A "doença holandesa" que atinge um país resulta da apreciação artificial do câmbio em conseqüência do baixo custo de produtos exportados que utilizam recursos naturais baratos. A diferença entre o preço em dólares desse produto no mercado internacional (que é determinado pelos produtores menos eficientes) e o seu custo é uma "renda econômica", ou seja, um ganho que não tem relação com a produtividade. Se, além disso, esses produtos forem produzidos de forma moderna e eficiente, como é o caso do agronegócio no Brasil, a probabilidade de que a taxa de câmbio seja artificialmente rebaixada, ou seja, valorizada em relação à "taxa de câmbio necessária", é muito grande.
Usarei de um modelo simples para explicar a maldição.

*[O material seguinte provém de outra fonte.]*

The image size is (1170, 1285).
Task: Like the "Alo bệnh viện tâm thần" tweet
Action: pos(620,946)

Vamos imaginar que a taxa de câmbio necessária de um país em relação a uma cesta de moedas refletindo suas exportações seja um índice 100. Por taxa necessária eu entendo aquela taxa de câmbio que torna competitivos, no plano internacional, bens industriais que o país produz com aproximadamente a mesma eficiência que seus concorrentes. No caso do Brasil, precisaríamos, por exemplo, dessa taxa-índice 100 para exportar aviões ou automóveis. Suponhamos, porém, que o país descubra petróleo em grande quantidade. Para exportar petróleo, dadas as imensas rendas econômicas envolvidas, a taxa de câmbio índice será, facilmente, 30, e, se o governo não intervir administrando a taxa de câmbio ou impondo um imposto elevado sobre o petróleo, com o aumento das exportações de petróleo ela gradualmente convergirá para 30. Em conseqüência, tudo o mais que é produzido no país fica inviabilizado. O país se desindustrializa e se torna uma Venezuela.

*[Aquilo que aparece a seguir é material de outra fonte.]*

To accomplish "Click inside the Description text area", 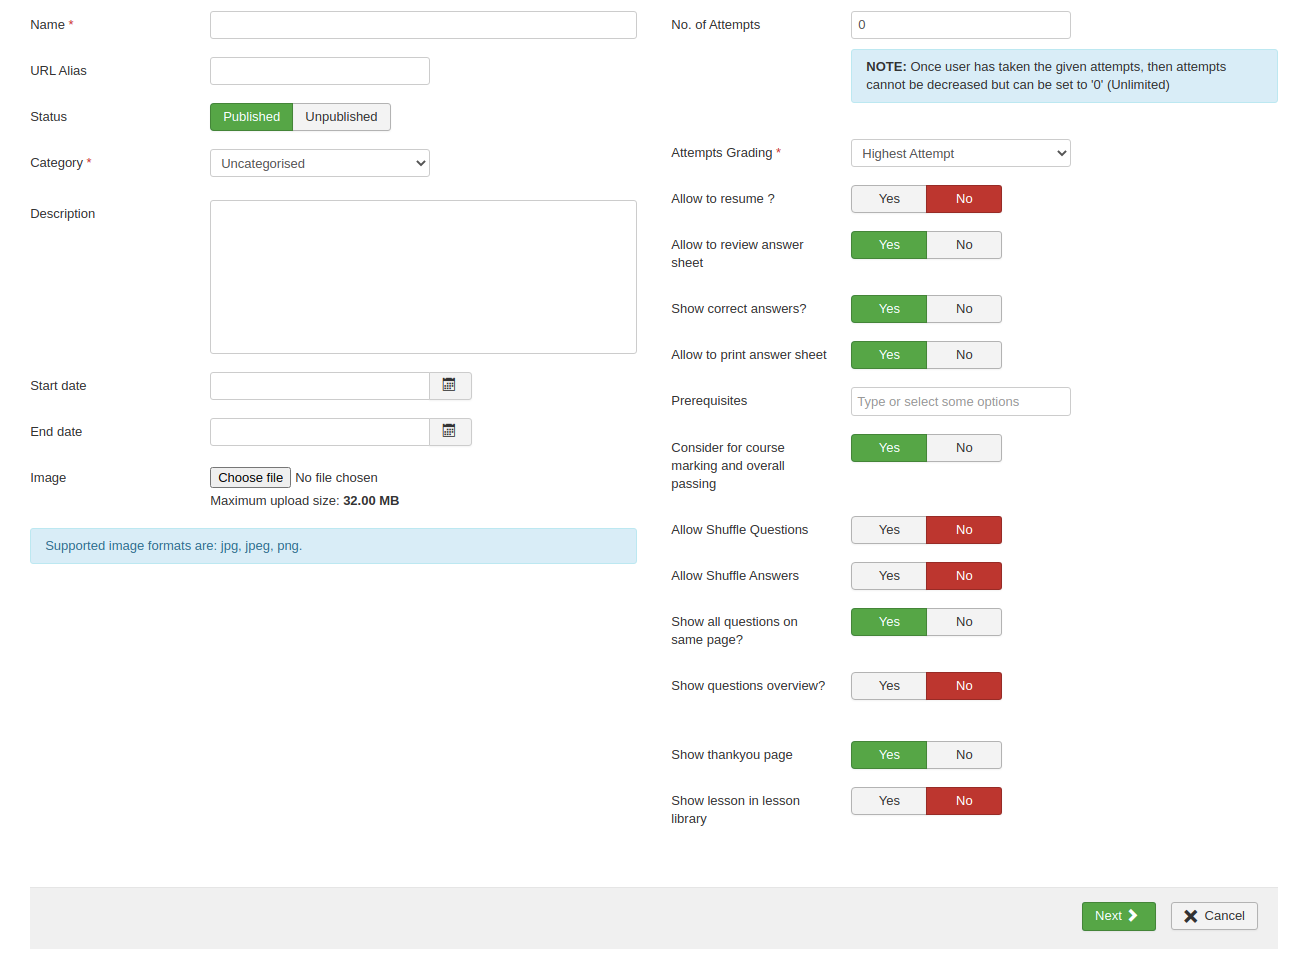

Se, em vez de petróleo, o país começar a exportar soja, laranja, madeira, celulose, nos quais as rendas econômicas não são tão grandes, a taxa de câmbio índice que torna sua exportação para os produtores será, digamos, 70. Novamente, se o governo não tratar de administrar a taxa de câmbio, ela gradualmente convergirá para esse valor. Nesse caso, nem toda a indústria será sucateada, mas uma boa parte dela o será.
O neoliberalismo impenitente, do tipo que hoje administra a economia brasileira, alinhado aos interesses de nossos concorrentes externos, argüirá que não há problema nessa mudança estrutural da economia do país. Afinal, estaria-se apenas "premiando a eficiência". Na verdade, esse tipo de raciocínio, próprio dos fundamentalistas de mercado, esquece duas coisas elementares. Primeiro, que, ao deixar apreciar a moeda, estará-se transferindo a renda econômica do recurso natural para os consumidores à custa do desenvolvimento econômico do país.

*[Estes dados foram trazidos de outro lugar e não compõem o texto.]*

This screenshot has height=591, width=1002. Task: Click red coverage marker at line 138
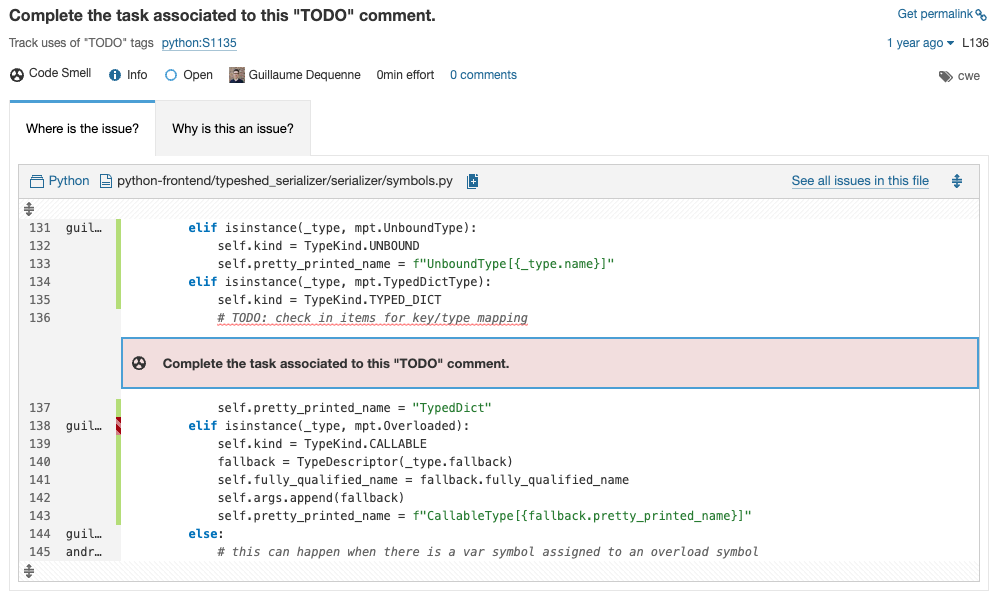(x=118, y=426)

O segundo "esquecimento" é o de que o desenvolvimento econômico é o aumento da renda por habitante ou o aumento do valor agregado por habitante. A produtividade aumenta não apenas em cada setor mas com a transferência de mão-de-obra para setores mais nobres, com maior valor agregado per capita. Nesses termos, ao tendermos a ser meros exportadores de produtos agrícolas e de matérias-primas, cujo valor agregado por habitante é muito menor do que o dos produtos industriais e dos serviços técnico-intensivos, estaremos diminuindo nossa renda por habitante. Nossos competidores no Norte, porém, jamais esquecem esse fato elementar quando formulam suas políticas econômicas, quando defendem ferozmente sua propriedade intelectual e, principalmente, quando dizem e repetem que devemos nos esquecer de tudo isso e deixar nossa taxa de câmbio ser regulada pelas sagradas forças do mercado.